- Saito, Yuki;
- Favorov, Alexander V;
- Forman, Michael;
- Ren, Shuling;
- Sakai, Akihiro;
- Fukusumi, Takahito;
- Liu, Chao;
- Sadat, Sayed;
- Ando, Mizuo;
- Xu, Guorong;
- Khan, Zubair;
- Pang, John;
- Valsamakis, Alex;
- Fisch, Kathleen M;
- Califano, Joseph A
Background
We aimed to use genomic data for optimizing polymerase chain reaction (PCR) primer/probe sets for detection of human papillomavirus (HPV)-16 in body fluids of patients with HPV-related head and neck squamous cell carcinoma (HPV-HNSCC).Methods
We used genomic HPV-HNSCC sequencing data from a single institutional and a TCGA cohort.
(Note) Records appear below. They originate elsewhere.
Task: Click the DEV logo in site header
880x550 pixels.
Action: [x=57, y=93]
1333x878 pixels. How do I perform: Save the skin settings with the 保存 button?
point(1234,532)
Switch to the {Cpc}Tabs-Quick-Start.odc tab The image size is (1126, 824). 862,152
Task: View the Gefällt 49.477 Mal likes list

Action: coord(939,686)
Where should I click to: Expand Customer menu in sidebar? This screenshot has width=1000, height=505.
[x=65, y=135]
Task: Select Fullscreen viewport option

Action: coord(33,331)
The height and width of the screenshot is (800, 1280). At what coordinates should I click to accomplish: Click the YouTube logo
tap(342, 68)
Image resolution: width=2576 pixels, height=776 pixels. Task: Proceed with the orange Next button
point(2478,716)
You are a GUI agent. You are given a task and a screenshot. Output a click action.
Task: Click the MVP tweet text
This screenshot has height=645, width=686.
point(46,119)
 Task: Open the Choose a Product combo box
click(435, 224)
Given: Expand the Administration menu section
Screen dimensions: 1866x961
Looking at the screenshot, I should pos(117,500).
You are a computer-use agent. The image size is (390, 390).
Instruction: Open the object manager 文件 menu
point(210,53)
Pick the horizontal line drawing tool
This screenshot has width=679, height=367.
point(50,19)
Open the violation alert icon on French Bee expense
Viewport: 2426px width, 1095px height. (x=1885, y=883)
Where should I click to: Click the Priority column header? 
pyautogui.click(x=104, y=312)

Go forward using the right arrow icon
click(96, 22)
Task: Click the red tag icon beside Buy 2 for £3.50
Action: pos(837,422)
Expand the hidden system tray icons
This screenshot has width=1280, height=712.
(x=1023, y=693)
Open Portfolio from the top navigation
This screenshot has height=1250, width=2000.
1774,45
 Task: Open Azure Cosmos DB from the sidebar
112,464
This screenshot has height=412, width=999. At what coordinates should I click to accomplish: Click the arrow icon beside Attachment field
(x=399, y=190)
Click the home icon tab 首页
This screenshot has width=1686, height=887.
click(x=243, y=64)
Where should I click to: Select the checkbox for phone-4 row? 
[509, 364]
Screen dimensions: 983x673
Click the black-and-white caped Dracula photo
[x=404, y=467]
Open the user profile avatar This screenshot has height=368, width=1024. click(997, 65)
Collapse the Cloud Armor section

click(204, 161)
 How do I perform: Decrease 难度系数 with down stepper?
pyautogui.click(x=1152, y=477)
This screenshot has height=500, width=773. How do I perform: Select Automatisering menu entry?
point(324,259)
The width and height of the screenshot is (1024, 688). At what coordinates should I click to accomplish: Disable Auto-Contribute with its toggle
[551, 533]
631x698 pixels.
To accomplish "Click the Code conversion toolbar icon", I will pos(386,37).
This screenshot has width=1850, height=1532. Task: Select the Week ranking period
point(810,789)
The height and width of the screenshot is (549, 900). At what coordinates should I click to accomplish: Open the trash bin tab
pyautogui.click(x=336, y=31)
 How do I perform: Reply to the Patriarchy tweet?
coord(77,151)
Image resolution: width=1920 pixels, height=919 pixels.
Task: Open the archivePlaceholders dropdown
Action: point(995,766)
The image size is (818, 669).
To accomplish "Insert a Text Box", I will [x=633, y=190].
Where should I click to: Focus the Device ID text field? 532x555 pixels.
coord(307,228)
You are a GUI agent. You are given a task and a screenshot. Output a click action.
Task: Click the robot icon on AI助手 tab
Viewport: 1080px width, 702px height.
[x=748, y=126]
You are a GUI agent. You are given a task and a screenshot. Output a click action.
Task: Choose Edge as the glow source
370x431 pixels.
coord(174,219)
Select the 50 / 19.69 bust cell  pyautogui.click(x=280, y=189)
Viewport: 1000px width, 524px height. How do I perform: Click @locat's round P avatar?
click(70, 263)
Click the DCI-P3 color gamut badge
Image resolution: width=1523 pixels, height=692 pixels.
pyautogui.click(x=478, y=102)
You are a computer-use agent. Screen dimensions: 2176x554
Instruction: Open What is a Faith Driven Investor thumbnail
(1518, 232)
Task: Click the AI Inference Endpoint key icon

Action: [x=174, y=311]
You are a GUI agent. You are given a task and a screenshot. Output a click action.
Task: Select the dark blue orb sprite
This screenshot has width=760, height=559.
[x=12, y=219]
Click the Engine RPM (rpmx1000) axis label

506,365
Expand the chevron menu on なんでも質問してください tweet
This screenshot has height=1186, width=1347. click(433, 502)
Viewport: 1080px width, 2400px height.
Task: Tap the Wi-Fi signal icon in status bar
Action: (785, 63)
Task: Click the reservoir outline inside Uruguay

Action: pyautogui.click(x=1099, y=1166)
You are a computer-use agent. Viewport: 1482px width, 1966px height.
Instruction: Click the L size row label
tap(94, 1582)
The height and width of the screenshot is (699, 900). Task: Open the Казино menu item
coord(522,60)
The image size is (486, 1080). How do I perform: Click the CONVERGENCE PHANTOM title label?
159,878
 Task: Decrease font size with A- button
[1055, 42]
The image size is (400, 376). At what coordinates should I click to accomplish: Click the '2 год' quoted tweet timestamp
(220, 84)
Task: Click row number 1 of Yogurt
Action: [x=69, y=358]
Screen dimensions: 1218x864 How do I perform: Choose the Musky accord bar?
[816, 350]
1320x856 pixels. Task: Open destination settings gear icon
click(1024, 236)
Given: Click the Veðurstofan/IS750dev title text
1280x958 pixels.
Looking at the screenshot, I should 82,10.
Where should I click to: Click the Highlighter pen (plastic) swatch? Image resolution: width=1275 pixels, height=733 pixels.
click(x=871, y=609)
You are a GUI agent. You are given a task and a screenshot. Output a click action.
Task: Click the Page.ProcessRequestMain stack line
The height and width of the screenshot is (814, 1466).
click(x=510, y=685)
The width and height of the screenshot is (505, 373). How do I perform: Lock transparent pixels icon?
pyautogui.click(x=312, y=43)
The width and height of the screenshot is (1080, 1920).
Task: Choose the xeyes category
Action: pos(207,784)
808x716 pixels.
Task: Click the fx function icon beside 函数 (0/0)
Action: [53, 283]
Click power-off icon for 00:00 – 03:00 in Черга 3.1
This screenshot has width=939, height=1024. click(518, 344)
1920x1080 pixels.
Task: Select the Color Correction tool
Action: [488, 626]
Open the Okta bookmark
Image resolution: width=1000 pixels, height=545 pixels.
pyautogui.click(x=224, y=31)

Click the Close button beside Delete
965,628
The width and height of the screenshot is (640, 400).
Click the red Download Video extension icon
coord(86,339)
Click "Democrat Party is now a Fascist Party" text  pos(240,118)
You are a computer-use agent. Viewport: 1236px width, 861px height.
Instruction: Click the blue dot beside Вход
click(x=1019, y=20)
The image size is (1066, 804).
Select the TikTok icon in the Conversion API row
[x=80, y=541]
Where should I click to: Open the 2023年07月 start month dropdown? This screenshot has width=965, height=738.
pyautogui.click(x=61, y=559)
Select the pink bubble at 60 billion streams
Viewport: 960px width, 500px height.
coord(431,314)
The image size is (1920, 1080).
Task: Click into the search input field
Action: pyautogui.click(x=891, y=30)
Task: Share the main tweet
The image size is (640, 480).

Optimized primer/probe sets were designed and tested for analytical performance in CaSki HPV-16 genome and confirmed in salivary rinse samples from patients with HPV-HNSCC.Results
The highest read density was observed between E5 and L2 regions. The E1 region contained a region that was universally present. Among candidate PCR primer/probe sets created, six reliably detected 30 HPV-16 copy number. In a CLIA certified laboratory setting, the combination of two novel primer/probe with E7 sets improved performance in salivary rinse samples with a sensitivity of 96% and specificity of 100%.Conclusions
PCR-based detection of HPV-16 DNA in HPV-HNSCC can be improved using rational genomic design.